> [Text provided]:
"""
It can take time to digest all the data above. Below are some main takeaways:

    • Average interest rates on Bills have increased from 0.37% to 2.24% in 6 months
        • This has increased annualized interest from $14.1B to $82.1B
    • The increased interest in Notes has been slower, rising 20bps in 6 months
        • Despite the relatively small move, the increase in dollars is $40B
    • Every .25bps hike will cost the Treasury $59.4B after it works its way through the curve.
        • The current move up to 4% would cost the Treasury $950B in interest if the entire debt was refinanced at this level.
        • 20 years ago, interest was 4.48%, so this would not be out of the ordinary

 

What it means for Gold and Silver

The Treasury cannot afford higher interest rates, especially while new debt issuance well exceeds $1T a year. The Treasury is sitting on the edge of a debt spiral. If the Fed keeps rates high for even another 12 months, interest on the debt will get out of control.
"""
Pick up the passage on Treasury interest costs and gold and silver where it stops, and continue it.

> [Listed records]:
"""
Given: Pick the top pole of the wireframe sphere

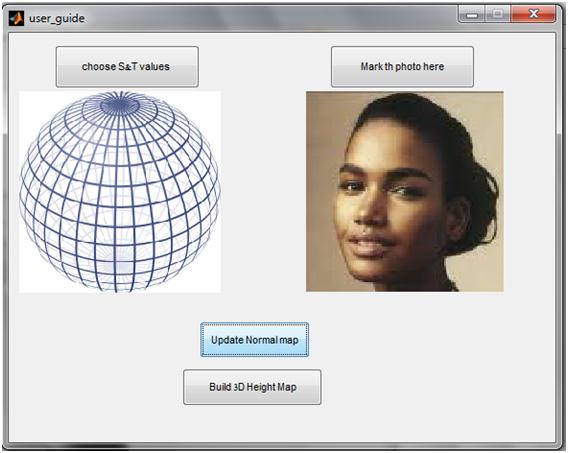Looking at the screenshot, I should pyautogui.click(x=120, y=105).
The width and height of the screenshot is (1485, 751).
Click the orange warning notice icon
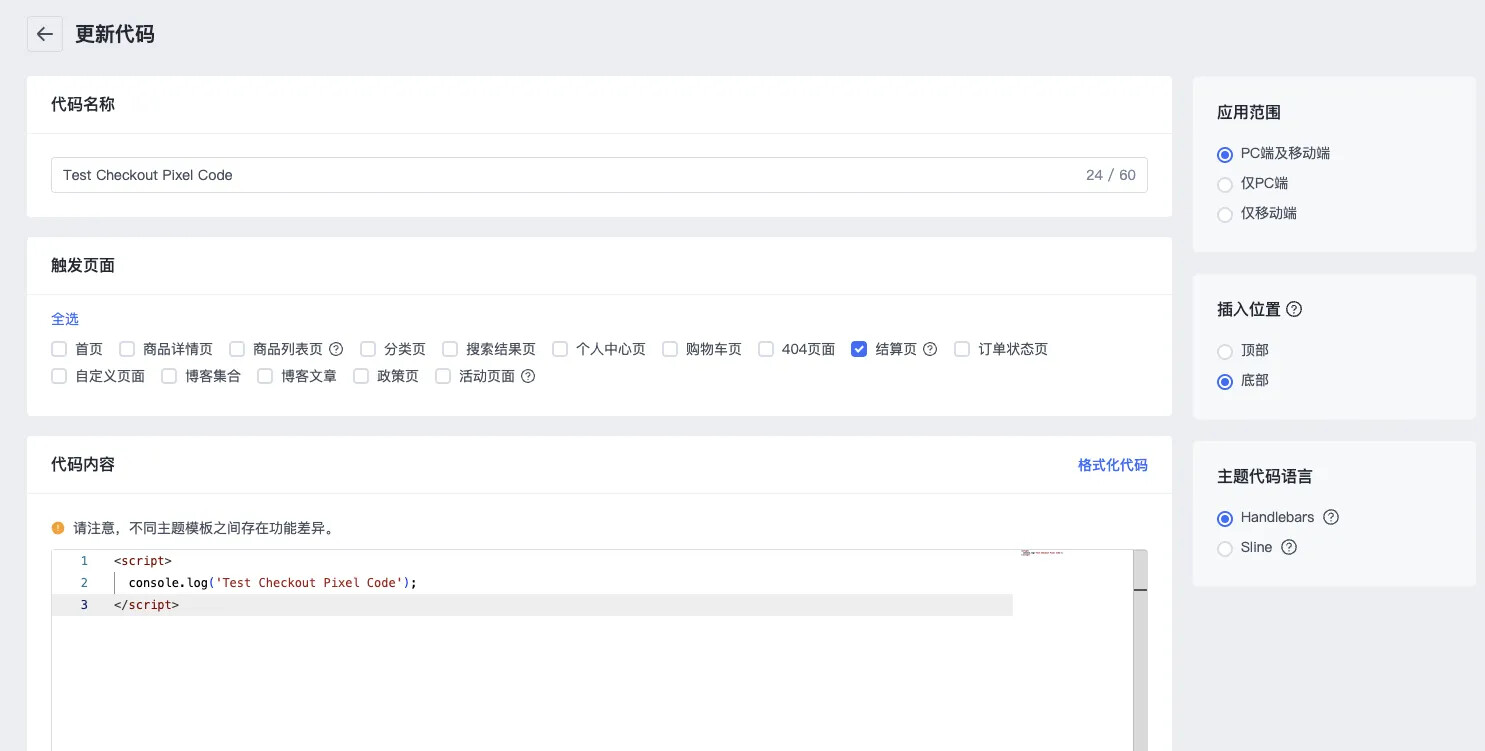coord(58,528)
"""
"""
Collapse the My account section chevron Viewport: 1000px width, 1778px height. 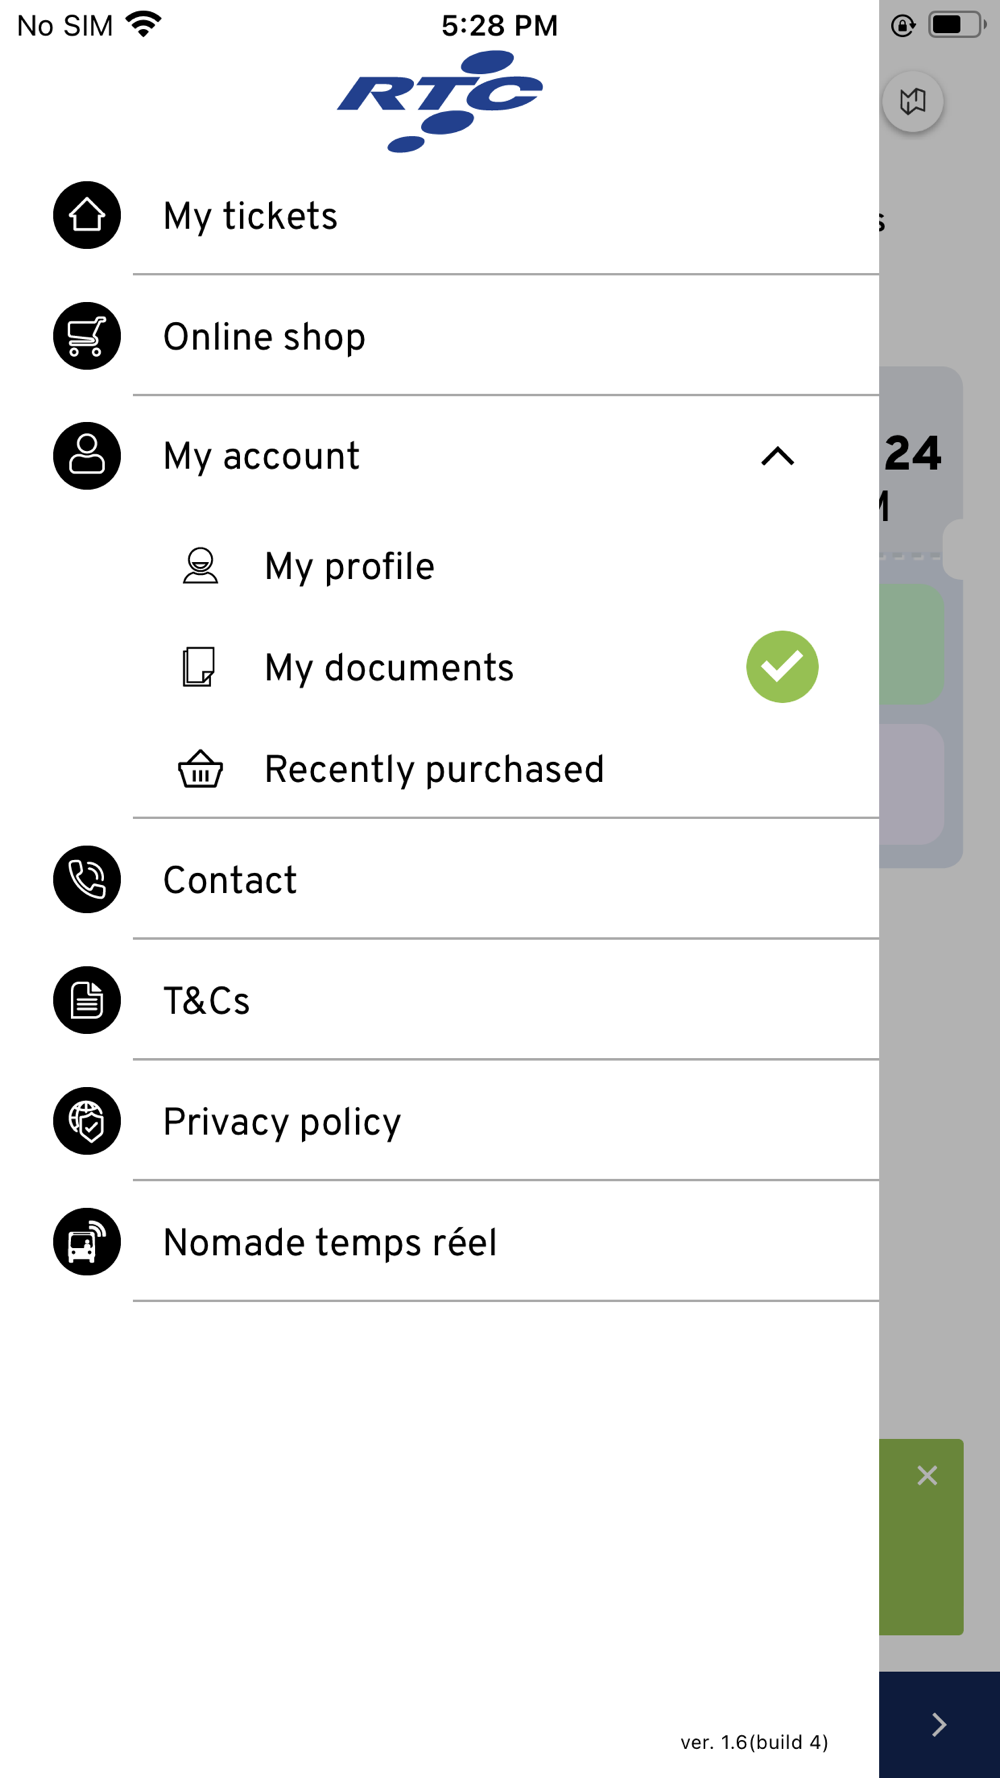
"""
> [Answer to this exercise]:
The Fed is moving so fast with interest rate hikes that it won’t even realize it has broken something until it’s far too late. Inflation remains high but every week brings the Treasury closer to the debt spiral and the economy closer to a true meltdown.

The Fed will pivot sooner rather than later because they have no other choice. At that point, gold and silver will take off. Investors got a taste of that Friday with both metals exploding higher and ending on the highs of the day. The miners led the way, increasing 10%. While the metals are not out of the woods, Friday was a preview of the moves to come.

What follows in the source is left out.